(What you need to do)
According to the text on preserving books and home fruit, how much fruit is coming off the pear tree each day?
## start Source extract
The State Library has been a treasure trove of preserving books, currently on loan I have:

  • Put ‘em up! : a comprehensive home preserving guide for the creative cook : from drying and freezing to canning and pickling, Sherri Brooks Vinton
  • Knack canning, pickling & preserving : tools, techniques & recipes to enjoy fresh food all year round
  • Out of the bottle : easy and delicious recipes for making and using your own preserves, Sally Wise
  • Preserving the Italian way : a collection of old-style casalinga Italian recipes, Pietro Demaio
  • A year in a bottle : how to make your own delicious preserves all year round, Sally Wise

I’ve ordered a copy of the first one, and will borrow the Knack and Sally Wise books again from the library. Lots of the books have a lot of jam recipes – If you cut out bread, then there’s no toast to put it on, so we only need small amounts of jam and jellies.

Jar detail

I’m on the waitlist for  a bunch more books. Will report back when I’ve had time to read and test a few recipes.

Dill Cucumber Spears and Beans

Review of fruit so far this year.

  • The pears have been superb, about 1.5 to 2 kgs coming off the tree per day. I’m really pleased with how we’ve been keeping up with windfalls.
  • Apples are looking promising. There is a bit of codlin moth on the pome fruits which I will start tackling this weekend with cardboard collars. The tree closest the garage is having large fruit and lots of vertical growth up high so that needs a summer prune sooner rather than later. The gala needs a clear out underneath – some suckers coming up under it, and this will make it easier to pick up windfalls and for the chickens to get under it as well and scratch for bugs.
## end Source extract
## start Source material
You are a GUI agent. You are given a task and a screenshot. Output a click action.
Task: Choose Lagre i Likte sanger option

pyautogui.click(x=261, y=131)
## end Source material
(Correct result)
About 1.5 to 2 kgs per day.